With college football just crowning its new champion and the NFL playoffs underway, we’re reminded again how important sports are to so many people. Because of this passion, partnering with sports properties can be a meaningful way to market a brand. Just in 2014, North American companies spent over $14 billion dollars to acquire sponsorship rights to sports properties and European companies spent nearly $15 billion. Some brands, like Gatorade, are sport-related, so it makes great sense to market through sports. But brands from all kinds of product categories (from soft drinks to cars to insurance companies) also use sport sponsorships to accomplish their business objectives.
Here are six tips for using sport sponsorship as a brand building strategy.
1. Fan Passion Means Brand Passion
The principle of “liking transfer” states that a person’s liking toward one object also transfers to other objects that are associated with it. And the stronger the liking is, the more likely it is that it will transfer to the other entities. This mechanism can create beneficial sponsorship partnerships for brands.
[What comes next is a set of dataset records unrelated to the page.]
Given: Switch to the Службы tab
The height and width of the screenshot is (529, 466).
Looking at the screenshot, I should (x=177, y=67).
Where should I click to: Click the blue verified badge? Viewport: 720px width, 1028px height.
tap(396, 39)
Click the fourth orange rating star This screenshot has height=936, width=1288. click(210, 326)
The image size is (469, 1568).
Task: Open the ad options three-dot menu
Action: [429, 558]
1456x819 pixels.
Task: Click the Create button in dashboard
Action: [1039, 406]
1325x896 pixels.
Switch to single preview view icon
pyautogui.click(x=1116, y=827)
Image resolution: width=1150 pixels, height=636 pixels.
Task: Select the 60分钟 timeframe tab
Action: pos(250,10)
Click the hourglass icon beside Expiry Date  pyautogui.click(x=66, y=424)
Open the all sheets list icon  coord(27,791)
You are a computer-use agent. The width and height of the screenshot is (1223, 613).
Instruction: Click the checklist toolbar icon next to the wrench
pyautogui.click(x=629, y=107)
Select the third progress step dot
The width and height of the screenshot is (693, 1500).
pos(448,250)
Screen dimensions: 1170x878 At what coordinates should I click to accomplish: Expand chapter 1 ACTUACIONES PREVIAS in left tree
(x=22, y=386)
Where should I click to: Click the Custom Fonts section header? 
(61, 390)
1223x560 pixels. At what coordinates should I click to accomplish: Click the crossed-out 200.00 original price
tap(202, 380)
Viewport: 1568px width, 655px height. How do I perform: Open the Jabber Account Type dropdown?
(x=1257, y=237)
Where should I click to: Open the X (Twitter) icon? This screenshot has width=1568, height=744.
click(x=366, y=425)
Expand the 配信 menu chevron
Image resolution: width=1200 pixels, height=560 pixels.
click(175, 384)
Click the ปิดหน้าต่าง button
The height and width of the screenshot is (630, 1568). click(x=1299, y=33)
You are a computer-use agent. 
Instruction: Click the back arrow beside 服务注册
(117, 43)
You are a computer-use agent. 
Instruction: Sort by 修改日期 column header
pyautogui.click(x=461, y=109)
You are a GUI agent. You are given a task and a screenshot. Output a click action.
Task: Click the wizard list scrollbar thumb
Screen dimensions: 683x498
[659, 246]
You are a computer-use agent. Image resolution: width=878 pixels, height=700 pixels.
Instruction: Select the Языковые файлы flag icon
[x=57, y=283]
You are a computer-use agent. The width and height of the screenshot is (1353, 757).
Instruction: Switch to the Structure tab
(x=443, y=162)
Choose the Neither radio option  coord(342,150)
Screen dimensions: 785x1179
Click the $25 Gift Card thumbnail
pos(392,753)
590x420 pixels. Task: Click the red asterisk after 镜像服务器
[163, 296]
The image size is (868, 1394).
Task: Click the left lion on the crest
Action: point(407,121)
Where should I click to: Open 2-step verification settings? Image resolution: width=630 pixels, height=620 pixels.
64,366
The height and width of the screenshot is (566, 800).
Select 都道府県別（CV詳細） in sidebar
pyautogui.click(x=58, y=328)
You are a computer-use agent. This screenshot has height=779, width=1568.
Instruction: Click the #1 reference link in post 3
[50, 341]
Aligning your brand with sports properties that have passionate fan bases means opportunities to turn the fans into passionate consumers. NASCAR fans especially are well-known for exhibiting fan loyalty equals brand loyalty behaviors.
An important benefit for sponsors is the ability to use the property’s trademark. Therefore, to further capitalize on fan passion as a sponsor, it’s wise to offer products with the property’s trademarks (e.g., logo). Bud Light offered team-themed cans for NFL fans this season, a clever way to motivate fans to buy the product.
2. Beware Of Rivalries
Just as there is “liking transfer” there can also be “disliking transfer.” In sports, many die-hard fans have strong dislike toward rival teams, which can translate to similar dislike toward their sponsors.
Companies should be careful about winning customers without alienating rival fan base. Often in these cases, brands may sponsor the entire league or sponsor both rivals reducing the risk of any negative responses. Some notable examples include Delta sponsoring both the Yankees and the Mets and McDonald’s sponsoring both the Green Bay Packers and the Chicago Bears.
3. Small, Local Brands Can Win Big
For most local companies (e.g., a restaurant or car dealership) partnering with the local team can be beneficial. The connection will tap on the fans’ passion for their team and attract them to the brand. At the same time, there is little risk for backlash from supporters of rivals for geographic reasons.
For example, the rivalry between the Montreal Canadiens and the Boston Bruins is probably the most intense one in the National Hockey League. As much as Montreal fans may dislike their rivals and their sponsors, they wouldn’t be going to Boston for dinner plans or buying a car anyway.
4. Build Brand Awareness
For unknown brands, sports sponsorships can offer a quick way to gaining exposure and recognition. Obviously, it is easier to build such awareness through bigger properties but again it is largely a function of who the target market is.
National brands will probably need to sponsor bigger properties on a national scale, whereas local companies only need awareness within the local market.
College football bowl games have often been used by companies that were trying to expand nationally to help them become better known in a short period of time.
5. Meaningful Engagement Matters
While building awareness is great, meaningful sponsorships are more than just eyeballs and impressions.
Sponsorships that engage the fans are more likely to be impactful and build meaningful relationships between the brands and the fans. Therefore, sponsors need to design exciting and creative engagement activations and go above and beyond simply using the phrase “official partner of” in their ads.
6. Protect Your Investment
Sponsorship partnerships are investments and need to be treated as such. Purposeful activation not only helps potential return on investment but can also defend against potential ambush efforts by competitors.
Clever ambush marketing campaigns establish a connection to a sports property by creatively using wording and themes that associate with the property without using any authorized trademarks. Therefore, official sponsors must actively activate their sponsorship, especially through use of benefits that are only available for them, like use of the property’s trademarks and on-site presence.
Building brands through sports sponsorships requires strategical effort and additional money (above the cost for acquiring the sponsorship rights) but without them, the sponsorship may be all in vain. Just like an expensive toy can’t run without batteries, a sponsorship can’t do much without meaningful activation.